Connaissez-vous ce cher petit avion: le Piper J3 ?
Non ? Et bien moi, si ! Je vais donc tenter de vous faire apprécier ses qualités et ses...
Non, il n'a pas de défauts.
Vous êtes donc prêts pour ma petite histoire ?
OK ! Partons ensemble à l'assaut des hautes altitudes.
Nous sommes le 17 février 1980. Il est 13hTU et nous arrivons à l'Aéro-Club des Ailes Toulousaines situé sur l'aérodrome de Lasbordes. Nous avons une grosse et géniale idée dans la tête, en l'occurence celle d'essayer d'atteindre le plafond de notre Piper J3. Excellente idée, n'est-ce pas ?

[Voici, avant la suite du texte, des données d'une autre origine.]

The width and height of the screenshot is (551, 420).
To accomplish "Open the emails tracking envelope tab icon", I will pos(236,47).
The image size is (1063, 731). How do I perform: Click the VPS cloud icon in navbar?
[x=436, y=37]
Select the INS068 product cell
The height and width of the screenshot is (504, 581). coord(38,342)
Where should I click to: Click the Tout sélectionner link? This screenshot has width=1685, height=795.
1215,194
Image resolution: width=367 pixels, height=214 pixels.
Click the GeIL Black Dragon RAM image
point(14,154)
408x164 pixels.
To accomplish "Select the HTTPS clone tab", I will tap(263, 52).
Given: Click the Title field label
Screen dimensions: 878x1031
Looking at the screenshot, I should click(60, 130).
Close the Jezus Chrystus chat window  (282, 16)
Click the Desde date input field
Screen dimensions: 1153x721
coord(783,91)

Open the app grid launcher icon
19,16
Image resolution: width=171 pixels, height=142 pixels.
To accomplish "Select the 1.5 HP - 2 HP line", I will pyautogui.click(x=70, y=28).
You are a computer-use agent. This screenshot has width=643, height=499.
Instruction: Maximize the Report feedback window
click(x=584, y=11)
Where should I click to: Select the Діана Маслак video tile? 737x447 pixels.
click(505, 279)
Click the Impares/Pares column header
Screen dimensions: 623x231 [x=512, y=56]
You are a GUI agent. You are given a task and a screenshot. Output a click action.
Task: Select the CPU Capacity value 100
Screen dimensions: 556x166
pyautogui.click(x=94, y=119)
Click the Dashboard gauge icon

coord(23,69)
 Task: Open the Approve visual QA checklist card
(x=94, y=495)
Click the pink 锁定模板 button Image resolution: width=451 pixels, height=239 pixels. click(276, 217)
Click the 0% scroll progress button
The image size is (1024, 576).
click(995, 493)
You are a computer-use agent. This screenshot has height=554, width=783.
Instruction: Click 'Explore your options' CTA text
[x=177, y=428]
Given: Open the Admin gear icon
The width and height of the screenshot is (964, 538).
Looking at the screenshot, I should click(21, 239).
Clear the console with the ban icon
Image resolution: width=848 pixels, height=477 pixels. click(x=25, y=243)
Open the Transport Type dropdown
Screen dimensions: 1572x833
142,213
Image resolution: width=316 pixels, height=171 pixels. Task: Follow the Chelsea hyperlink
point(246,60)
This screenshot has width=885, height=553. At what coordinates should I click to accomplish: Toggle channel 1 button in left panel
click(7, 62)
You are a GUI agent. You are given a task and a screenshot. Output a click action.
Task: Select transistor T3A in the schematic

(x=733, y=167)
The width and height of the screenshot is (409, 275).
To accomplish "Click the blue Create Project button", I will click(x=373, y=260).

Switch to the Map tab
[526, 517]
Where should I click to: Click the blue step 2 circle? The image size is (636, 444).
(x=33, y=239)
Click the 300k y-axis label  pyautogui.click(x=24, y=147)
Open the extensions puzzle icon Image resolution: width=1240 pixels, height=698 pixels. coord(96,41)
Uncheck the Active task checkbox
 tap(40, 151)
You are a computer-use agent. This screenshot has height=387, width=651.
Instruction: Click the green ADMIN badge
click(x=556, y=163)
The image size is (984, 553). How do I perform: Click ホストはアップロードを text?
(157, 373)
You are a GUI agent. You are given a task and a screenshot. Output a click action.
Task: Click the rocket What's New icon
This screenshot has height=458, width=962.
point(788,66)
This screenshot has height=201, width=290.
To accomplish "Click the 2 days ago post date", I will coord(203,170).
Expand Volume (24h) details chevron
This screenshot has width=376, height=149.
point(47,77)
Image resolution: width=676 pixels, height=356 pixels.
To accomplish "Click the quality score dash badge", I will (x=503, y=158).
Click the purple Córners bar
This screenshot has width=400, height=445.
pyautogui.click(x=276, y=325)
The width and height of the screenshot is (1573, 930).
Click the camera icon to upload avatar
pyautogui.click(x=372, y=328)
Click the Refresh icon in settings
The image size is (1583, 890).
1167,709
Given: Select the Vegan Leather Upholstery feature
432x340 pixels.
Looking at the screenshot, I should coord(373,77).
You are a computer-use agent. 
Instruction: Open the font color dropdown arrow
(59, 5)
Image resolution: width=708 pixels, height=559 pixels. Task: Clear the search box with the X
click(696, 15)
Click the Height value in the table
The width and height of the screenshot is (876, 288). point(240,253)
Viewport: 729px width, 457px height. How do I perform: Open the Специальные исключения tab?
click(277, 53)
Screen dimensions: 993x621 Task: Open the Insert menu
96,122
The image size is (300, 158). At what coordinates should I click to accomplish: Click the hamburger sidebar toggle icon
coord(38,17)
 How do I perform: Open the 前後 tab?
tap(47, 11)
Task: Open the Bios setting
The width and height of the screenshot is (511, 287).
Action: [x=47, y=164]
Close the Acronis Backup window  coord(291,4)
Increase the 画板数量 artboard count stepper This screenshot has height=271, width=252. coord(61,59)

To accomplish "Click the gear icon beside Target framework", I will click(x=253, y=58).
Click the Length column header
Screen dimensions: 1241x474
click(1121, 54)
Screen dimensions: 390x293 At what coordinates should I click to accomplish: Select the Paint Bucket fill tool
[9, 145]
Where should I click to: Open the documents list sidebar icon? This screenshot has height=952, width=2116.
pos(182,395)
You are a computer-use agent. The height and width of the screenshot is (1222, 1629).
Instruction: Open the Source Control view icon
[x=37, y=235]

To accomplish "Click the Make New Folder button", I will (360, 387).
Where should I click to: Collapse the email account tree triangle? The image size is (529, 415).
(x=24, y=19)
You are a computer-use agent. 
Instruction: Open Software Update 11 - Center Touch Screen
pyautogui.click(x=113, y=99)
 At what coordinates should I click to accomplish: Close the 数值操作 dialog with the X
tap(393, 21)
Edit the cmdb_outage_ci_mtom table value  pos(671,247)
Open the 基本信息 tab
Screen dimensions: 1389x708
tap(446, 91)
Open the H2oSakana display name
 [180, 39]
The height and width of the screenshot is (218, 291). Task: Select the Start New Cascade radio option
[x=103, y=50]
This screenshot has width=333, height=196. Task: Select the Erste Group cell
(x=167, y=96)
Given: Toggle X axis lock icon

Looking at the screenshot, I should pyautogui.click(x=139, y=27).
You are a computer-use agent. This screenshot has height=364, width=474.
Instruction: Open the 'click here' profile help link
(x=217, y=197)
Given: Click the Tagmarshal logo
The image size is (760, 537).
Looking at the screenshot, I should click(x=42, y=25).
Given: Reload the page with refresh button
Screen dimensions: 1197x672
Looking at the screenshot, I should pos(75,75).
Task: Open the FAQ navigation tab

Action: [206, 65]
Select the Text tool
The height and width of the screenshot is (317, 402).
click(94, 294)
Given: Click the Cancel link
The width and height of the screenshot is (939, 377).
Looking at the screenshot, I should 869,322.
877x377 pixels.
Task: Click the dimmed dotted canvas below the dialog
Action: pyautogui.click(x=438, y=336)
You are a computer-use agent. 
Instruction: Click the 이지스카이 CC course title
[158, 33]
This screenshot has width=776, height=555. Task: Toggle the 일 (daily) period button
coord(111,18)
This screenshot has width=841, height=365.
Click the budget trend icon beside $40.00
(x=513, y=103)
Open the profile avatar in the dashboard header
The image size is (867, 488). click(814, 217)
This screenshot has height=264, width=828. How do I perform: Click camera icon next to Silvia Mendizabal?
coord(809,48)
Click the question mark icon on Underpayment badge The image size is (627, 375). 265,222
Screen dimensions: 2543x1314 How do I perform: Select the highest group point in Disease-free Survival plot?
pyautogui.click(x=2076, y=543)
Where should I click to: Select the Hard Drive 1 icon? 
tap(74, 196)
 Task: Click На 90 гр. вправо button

Le temps est magnifique, quelques cumulus se partagent le bleu inhabituel d'un ciel de février et nous contemplons, sur le pas du hangar, ces gros moutons blancs que nous allons rejoindre bientôt.
Sur le parking notre J3 F-BETR est là, tout prêt à s'envoler. Il a si fière allure dans sa livrée blanche aux rayures jaunes et mauves que j'en suis tout ému !
Allons cavalier, resaisis-toi ! Et va rejoindre ta monture avec ton ami... !
Nous effectuons dûment notre visite prévol et nous nous retrouvons confortablement installés aux commandes de notre Piper prêt à bondir.
Mais avant de poursuivre, peut-être est-il temps de vous décrire plus précisément ce petit avion.
Le Piper J3 est un monomoteur, monoplan et bipace en tandem. L'équipage est généralement composé de deux pilotes. Vous en déduisez par ailleurs immédiatement le nombre de passagers.
Ces nouvelles données étant acquises et nos ceintures maintenant attachées, nous sommes parés pour la mise en route.
La radio étant "sans objet" sur notre Tango-Roméo, nous ne nous encombrons pas d'autorisation de contrôle pour le démarrage du moteur.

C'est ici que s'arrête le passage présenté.